DH is who I think will be most protective though. He's watched Rattled with me a couple times and he gets angry every time someone touches the newborns. He notices every time when someone didn't use hand santitizer first. Papa bear might be more ferocious.
DD: 05/14/16
Also, one of my uncles likes to touch my belly without asking (no one's allowed to but DH), and yells obnoxiously at my tummy so the baby will hear him. I can't help giving him crazy looks when he does stuff like that, and I think he's starting to back off, but seriously!
If these people aren't respectful now, I can only imagine what it'll be like when they can actually interact directly with the kid.
Charissadeats DH pretty much calls all of our friends aunt and uncle, and im just like. no thats really confusing and unecessary! I am also totally of the opinion that i would really like to lock her up from absolutely everyone for a while. I've literally considering putting a sign on my door that says no visitors.There is nothing that is going to infuriate me more than people showing up at my house unannounced cause they want to see the baby. Um what if shes sleeping? What if im mid-breast feed? What if i just havent showered in 4 days and dont feel like entertaining?

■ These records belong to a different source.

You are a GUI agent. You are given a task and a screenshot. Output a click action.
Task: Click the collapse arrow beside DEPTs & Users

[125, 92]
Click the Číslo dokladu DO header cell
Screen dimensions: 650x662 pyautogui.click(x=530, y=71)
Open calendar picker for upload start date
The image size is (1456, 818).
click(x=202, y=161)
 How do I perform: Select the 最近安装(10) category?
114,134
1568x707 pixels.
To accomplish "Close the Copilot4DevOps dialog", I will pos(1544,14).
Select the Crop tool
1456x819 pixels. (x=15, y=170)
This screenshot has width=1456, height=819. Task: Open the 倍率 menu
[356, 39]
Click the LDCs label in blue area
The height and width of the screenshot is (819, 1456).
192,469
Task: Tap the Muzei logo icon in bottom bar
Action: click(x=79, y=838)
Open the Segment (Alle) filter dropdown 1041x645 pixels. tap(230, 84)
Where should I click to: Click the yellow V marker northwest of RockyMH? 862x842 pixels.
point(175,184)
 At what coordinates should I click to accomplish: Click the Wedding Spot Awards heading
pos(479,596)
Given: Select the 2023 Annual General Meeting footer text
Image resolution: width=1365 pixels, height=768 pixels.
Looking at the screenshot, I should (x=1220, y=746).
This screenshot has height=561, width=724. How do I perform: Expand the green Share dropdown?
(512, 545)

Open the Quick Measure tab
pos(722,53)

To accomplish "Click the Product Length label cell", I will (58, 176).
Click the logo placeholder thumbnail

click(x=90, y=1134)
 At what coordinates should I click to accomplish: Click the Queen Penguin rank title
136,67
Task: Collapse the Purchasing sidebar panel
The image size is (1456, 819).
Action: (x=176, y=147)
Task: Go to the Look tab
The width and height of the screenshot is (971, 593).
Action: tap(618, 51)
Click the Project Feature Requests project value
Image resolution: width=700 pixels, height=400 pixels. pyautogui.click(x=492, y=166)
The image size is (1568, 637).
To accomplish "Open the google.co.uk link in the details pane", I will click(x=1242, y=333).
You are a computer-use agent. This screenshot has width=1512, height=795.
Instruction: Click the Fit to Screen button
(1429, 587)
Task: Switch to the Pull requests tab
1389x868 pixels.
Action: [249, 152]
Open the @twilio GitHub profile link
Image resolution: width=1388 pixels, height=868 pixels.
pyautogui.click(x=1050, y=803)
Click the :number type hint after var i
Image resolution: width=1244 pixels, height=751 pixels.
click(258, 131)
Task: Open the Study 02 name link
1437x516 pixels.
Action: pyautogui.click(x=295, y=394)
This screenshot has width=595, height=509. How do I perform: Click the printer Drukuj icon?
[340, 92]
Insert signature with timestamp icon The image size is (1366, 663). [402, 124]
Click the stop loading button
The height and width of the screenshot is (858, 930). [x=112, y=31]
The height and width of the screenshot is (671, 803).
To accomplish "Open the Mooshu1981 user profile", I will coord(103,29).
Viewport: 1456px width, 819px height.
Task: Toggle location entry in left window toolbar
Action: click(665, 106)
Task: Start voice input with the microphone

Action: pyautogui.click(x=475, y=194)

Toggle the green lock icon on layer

Charla1224 I hope DH gets it. He goes to me for he advice cause he doesnt know at all so i need to do the research on my end and then spell it out for him. But i could totally see him being alone with his mother or someone with the baby (not for a looonngg time) and just taking their advice without really thinking it out. >.<
Yeah i definitely need to work on finding my comfort level with speaking up. I have been trying to do so for a while now cause no one is going to be acting that way in my delivery room. If its my own mother, shes getting yelled at. If its DHs mom i expect hes going to handle it. Once we are home and anyone is being annoying or rude i plan to just take DD and lock ourselves in her room upstairs. The way our house is set up its definitely like a bigger deal for someone to just go upstairs cause its very secluded from the rest of the house so if someone follows me up there i feel a lot more justified telling them to leave me alone. So i mean that will likely be my main at-home tactic, but i definitely need to keep working on finding comfort in speaking up.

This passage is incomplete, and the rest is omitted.